**Requirement**
Please set down, unchanged, each line from the one with "You are a computer-use agent. The" to the final line of the data below, both included. Drop the pictures.

**Data extracts**

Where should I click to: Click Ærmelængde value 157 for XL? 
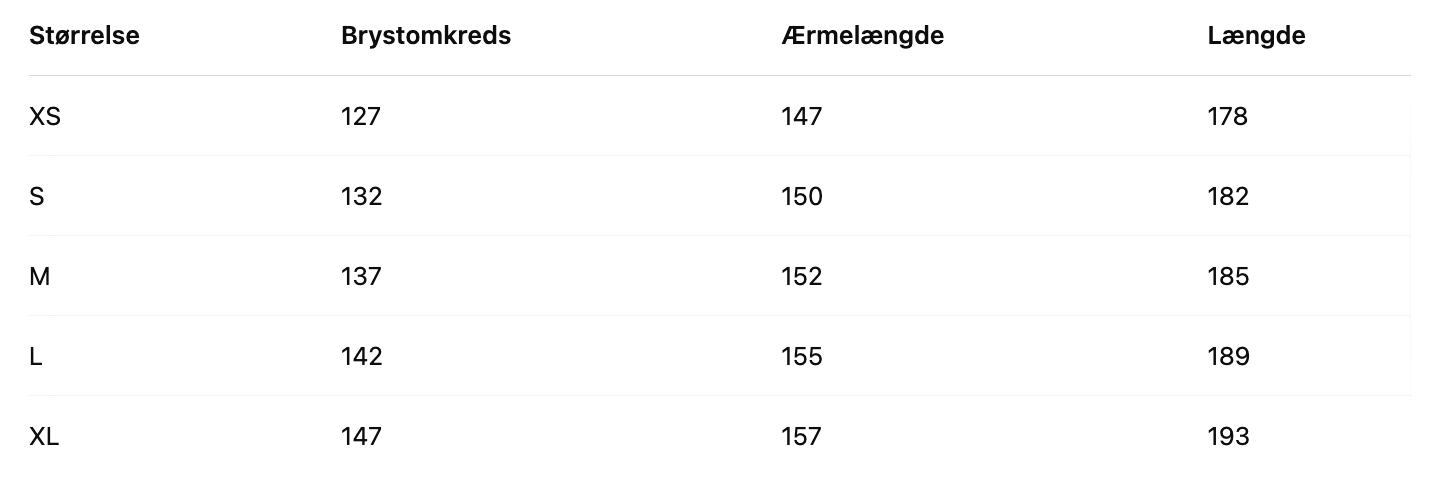click(801, 437)
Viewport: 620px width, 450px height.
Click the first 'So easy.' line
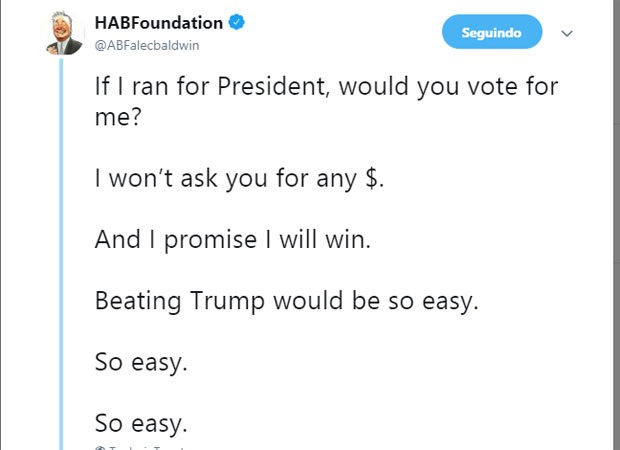pos(141,362)
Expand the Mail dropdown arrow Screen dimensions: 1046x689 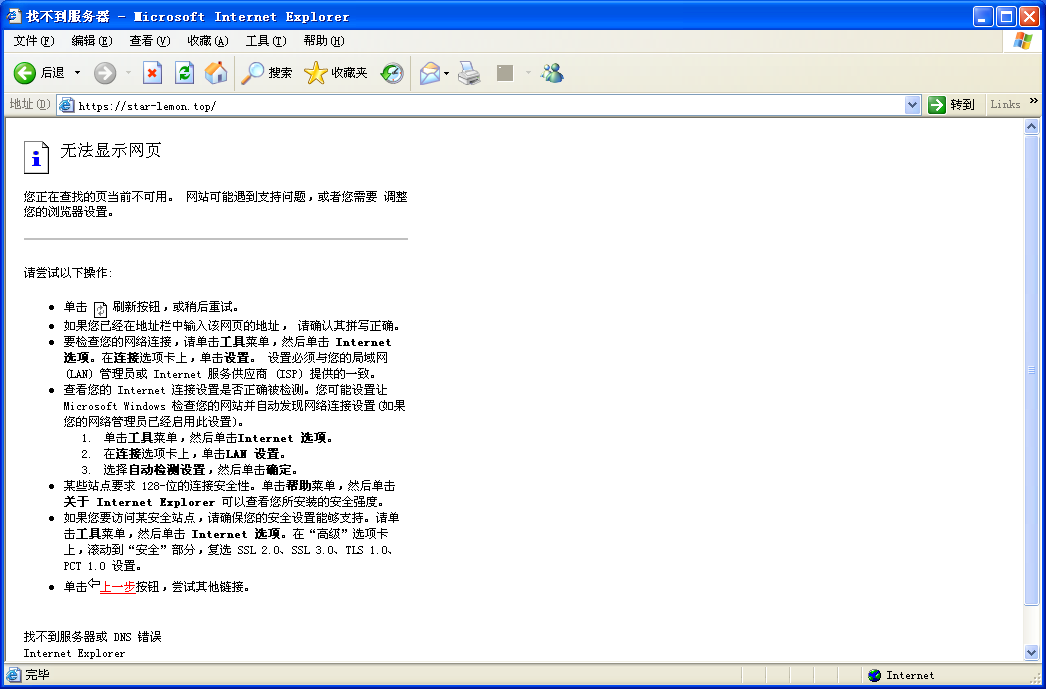(x=447, y=73)
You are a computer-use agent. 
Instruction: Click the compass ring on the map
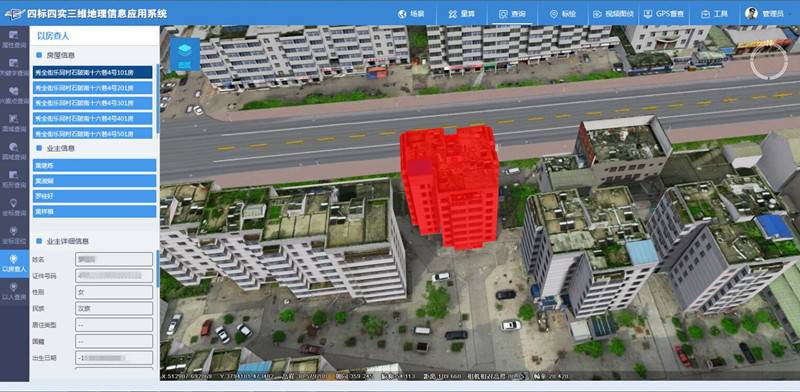point(769,62)
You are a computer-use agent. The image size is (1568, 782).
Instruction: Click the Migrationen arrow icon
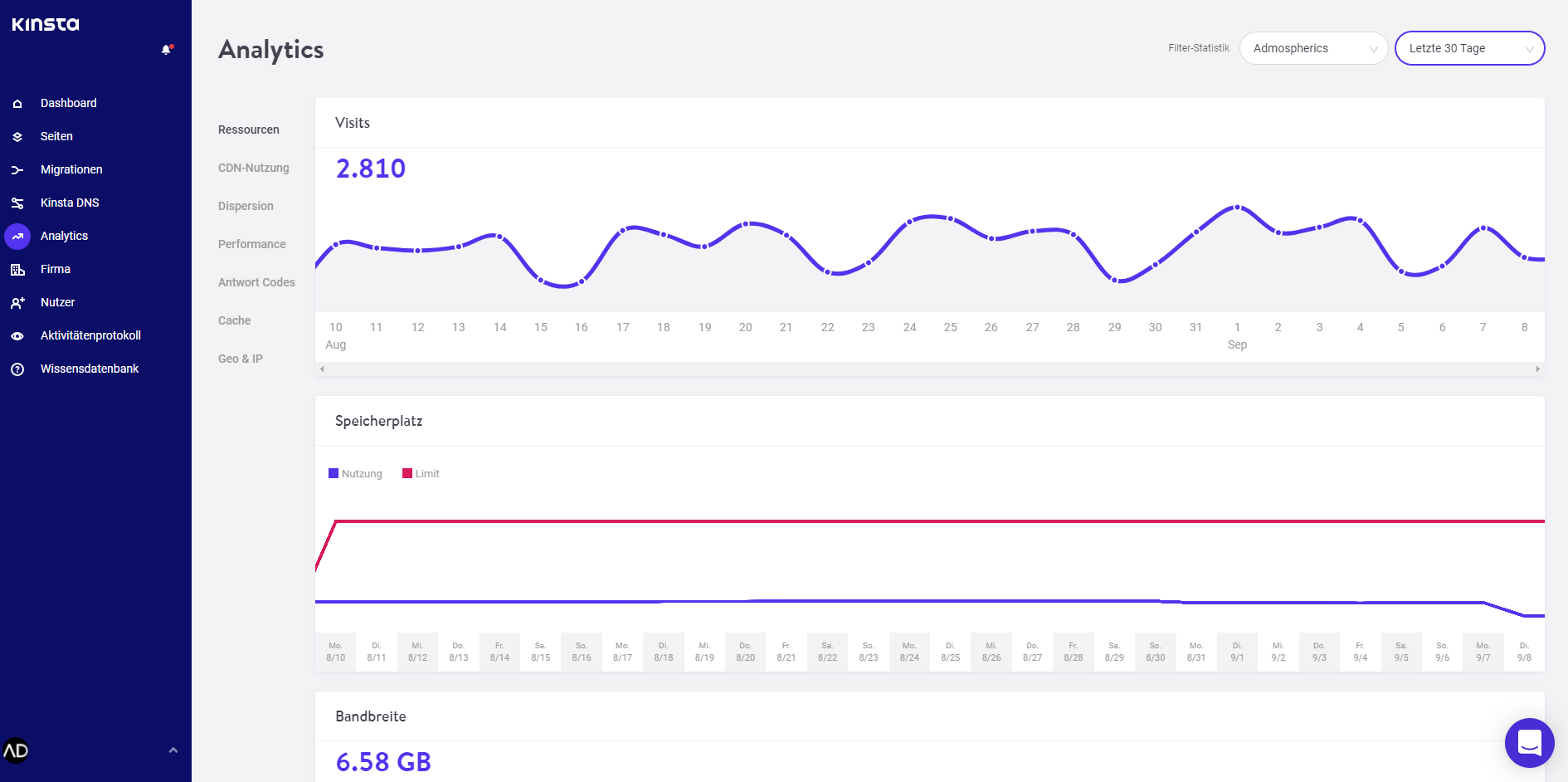[x=17, y=170]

**Answer box**
You are a computer-use agent. The image size is (1568, 782).
Instruction: Click the Migrationen arrow icon
[x=17, y=170]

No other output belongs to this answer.